* _EXERCISE MATERIAL_:

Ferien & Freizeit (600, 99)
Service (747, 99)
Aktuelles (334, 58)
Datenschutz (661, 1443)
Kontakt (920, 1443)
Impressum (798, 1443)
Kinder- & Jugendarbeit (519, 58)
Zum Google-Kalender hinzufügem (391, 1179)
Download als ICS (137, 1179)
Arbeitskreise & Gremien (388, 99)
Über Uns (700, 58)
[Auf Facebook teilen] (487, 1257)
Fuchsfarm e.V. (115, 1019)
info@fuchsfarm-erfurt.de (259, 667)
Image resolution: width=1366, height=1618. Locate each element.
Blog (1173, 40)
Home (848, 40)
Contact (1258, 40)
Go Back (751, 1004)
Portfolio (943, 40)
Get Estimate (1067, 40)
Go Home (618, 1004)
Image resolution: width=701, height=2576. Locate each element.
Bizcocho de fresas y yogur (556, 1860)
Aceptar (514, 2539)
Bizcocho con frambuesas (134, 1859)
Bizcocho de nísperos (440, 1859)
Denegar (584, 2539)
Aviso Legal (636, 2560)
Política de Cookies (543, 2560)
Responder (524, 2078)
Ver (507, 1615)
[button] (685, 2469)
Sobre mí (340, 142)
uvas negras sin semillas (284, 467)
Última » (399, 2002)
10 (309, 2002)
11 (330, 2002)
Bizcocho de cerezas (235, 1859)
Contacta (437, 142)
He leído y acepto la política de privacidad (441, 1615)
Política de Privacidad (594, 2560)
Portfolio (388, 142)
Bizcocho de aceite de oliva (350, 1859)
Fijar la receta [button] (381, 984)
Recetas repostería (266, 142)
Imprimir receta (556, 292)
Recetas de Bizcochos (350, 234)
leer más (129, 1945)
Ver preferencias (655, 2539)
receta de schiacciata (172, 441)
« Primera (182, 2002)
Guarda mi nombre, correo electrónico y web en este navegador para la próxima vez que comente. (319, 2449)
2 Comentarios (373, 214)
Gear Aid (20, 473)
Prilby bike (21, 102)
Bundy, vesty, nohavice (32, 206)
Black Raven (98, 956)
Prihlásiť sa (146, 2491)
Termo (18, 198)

* _WORK ITEM_: Write out every line of the data again, exactly as it reads.

* _RESPONSE AREA_:
Ferien & Freizeit (600, 99)
Service (747, 99)
Aktuelles (334, 58)
Datenschutz (661, 1443)
Kontakt (920, 1443)
Impressum (798, 1443)
Kinder- & Jugendarbeit (519, 58)
Zum Google-Kalender hinzufügem (391, 1179)
Download als ICS (137, 1179)
Arbeitskreise & Gremien (388, 99)
Über Uns (700, 58)
[Auf Facebook teilen] (487, 1257)
Fuchsfarm e.V. (115, 1019)
info@fuchsfarm-erfurt.de (259, 667)
Image resolution: width=1366, height=1618. Locate each element.
Blog (1173, 40)
Home (848, 40)
Contact (1258, 40)
Go Back (751, 1004)
Portfolio (943, 40)
Get Estimate (1067, 40)
Go Home (618, 1004)
Image resolution: width=701, height=2576. Locate each element.
Bizcocho de fresas y yogur (556, 1860)
Aceptar (514, 2539)
Bizcocho con frambuesas (134, 1859)
Bizcocho de nísperos (440, 1859)
Denegar (584, 2539)
Aviso Legal (636, 2560)
Política de Cookies (543, 2560)
Responder (524, 2078)
Ver (507, 1615)
[button] (685, 2469)
Sobre mí (340, 142)
uvas negras sin semillas (284, 467)
Última » (399, 2002)
10 (309, 2002)
11 (330, 2002)
Bizcocho de cerezas (235, 1859)
Contacta (437, 142)
He leído y acepto la política de privacidad (441, 1615)
Política de Privacidad (594, 2560)
Portfolio (388, 142)
Bizcocho de aceite de oliva (350, 1859)
Fijar la receta [button] (381, 984)
Recetas repostería (266, 142)
Imprimir receta (556, 292)
Recetas de Bizcochos (350, 234)
leer más (129, 1945)
Ver preferencias (655, 2539)
receta de schiacciata (172, 441)
« Primera (182, 2002)
Guarda mi nombre, correo electrónico y web en este navegador para la próxima vez que comente. (319, 2449)
2 Comentarios (373, 214)
Gear Aid (20, 473)
Prilby bike (21, 102)
Bundy, vesty, nohavice (32, 206)
Black Raven (98, 956)
Prihlásiť sa (146, 2491)
Termo (18, 198)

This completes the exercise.